Por outro lado, para algo ser considerado enquanto um fim natural é necessário, primeiramente, que as suas partes (segundo a sua existência e a sua forma, somente sejam possíveis mediante a sua relação com o todo. Com efeito, “a própria causa é um fim, por conseguinte apreendida sob um conceito ou uma idéia que tem que determinar a priori tudo o que nele deve estar contido. Mas na medida em que uma coisa somente é pensada como possível deste modo, é meramente uma obra de arte, isto é, o produto de uma causa racional distinta da matéria (das partes) daquela mesma obra, cuja causalidade (na constituição e ligação das partes) é determinada através da sua idéia de um todo tornado assim possível (por conseguinte não mediante a natureza fora de si)
Contudo, se uma coisa como produto natural deva conter em si mesma e na sua necessidade interna uma relação a fins, isto é, ser somente possível como fim natural e sem a causalidade dos conceitos de seres racionais fora dela, então para tanto deve exigir-se em segundo lugar, que as partes dessa mesma coisa se liguem a unidade ou um todo e que elas sejam reciprocamente causa e efeito de sua forma. Pois, só assim é possível que inversamente ( e reciprocamente) a idéia do todo, por sua vez, determine a forma e a ligação das partes: não como causa - pois que assim seria um produto da arte -, mas sim como fundamento de conhecimento da unidade sistemática da forma e ligação de todo o múltiplo que está contido na matéria dada, para aquele que ajuíza essa coisa” Portanto, em um produto da natureza, cada uma das suas partes só existe mediante as outras, é pensada em função das outras e por causa do todo, ou seja, como instrumento, órgão . Mas apenas isto não basta, pois, ela também poderia ser instrumento da arte e desse modo ser representado em geral somente como fim. Entretanto, quando um órgão produz as outras partes, - consequentemente, cada uma produzindo reciprocamente as outras -, não pode ser instrumento da arte, mas somente da natureza, a qual fornece toda a matéria aos instrumentos (mesmo aos da arte). Somente então e por isso poderemos chamar a um tal produto, enquanto ser organizado e organizando-se a si mesmo, um fim natural.

#### [Dados disponíveis]
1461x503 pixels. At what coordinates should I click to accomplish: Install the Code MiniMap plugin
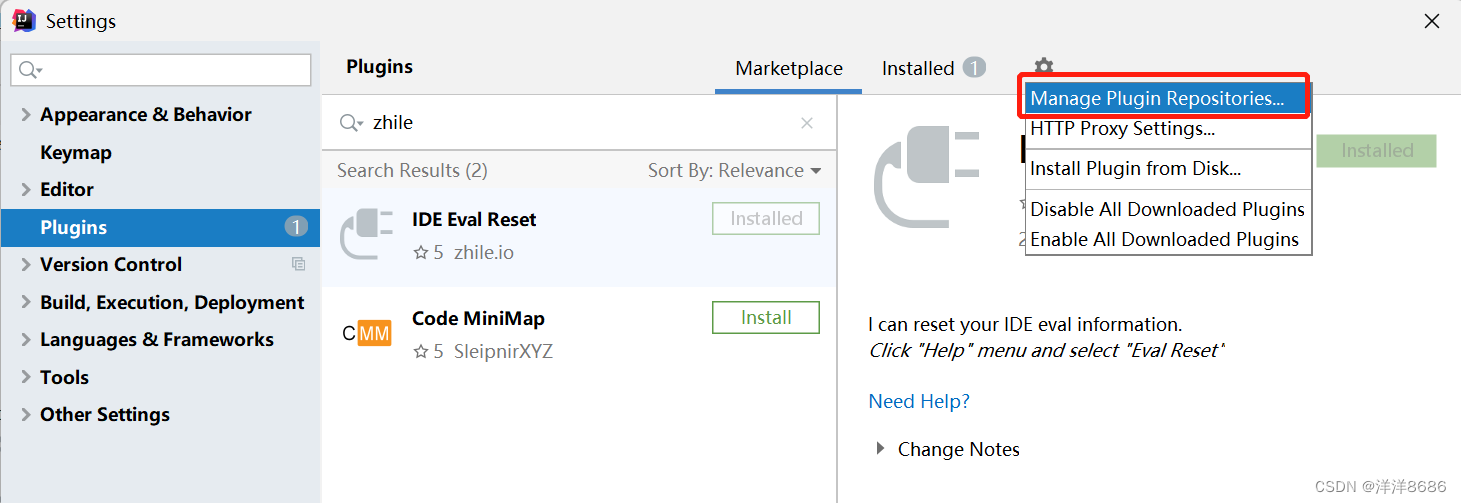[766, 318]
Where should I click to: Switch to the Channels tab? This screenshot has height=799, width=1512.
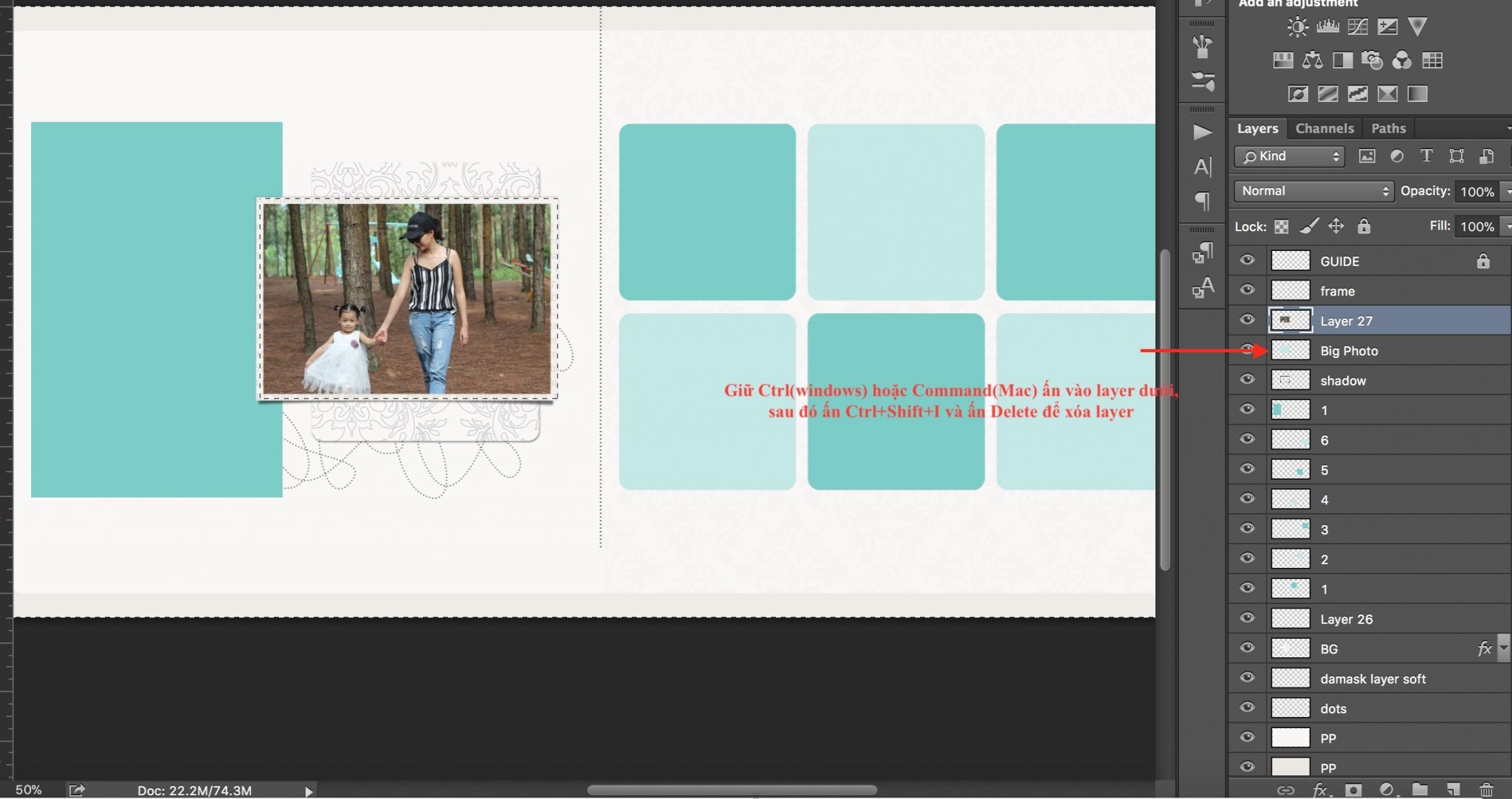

#### [Enunciado proposto]
De acordo com o trecho apresentado, em que condição se pode chamar um produto de fim natural?

#### [Resolução da tarefa]
Quando um órgão produz as outras partes, de modo que cada uma produz reciprocamente as outras, sendo o produto um ser organizado e que se organiza a si mesmo.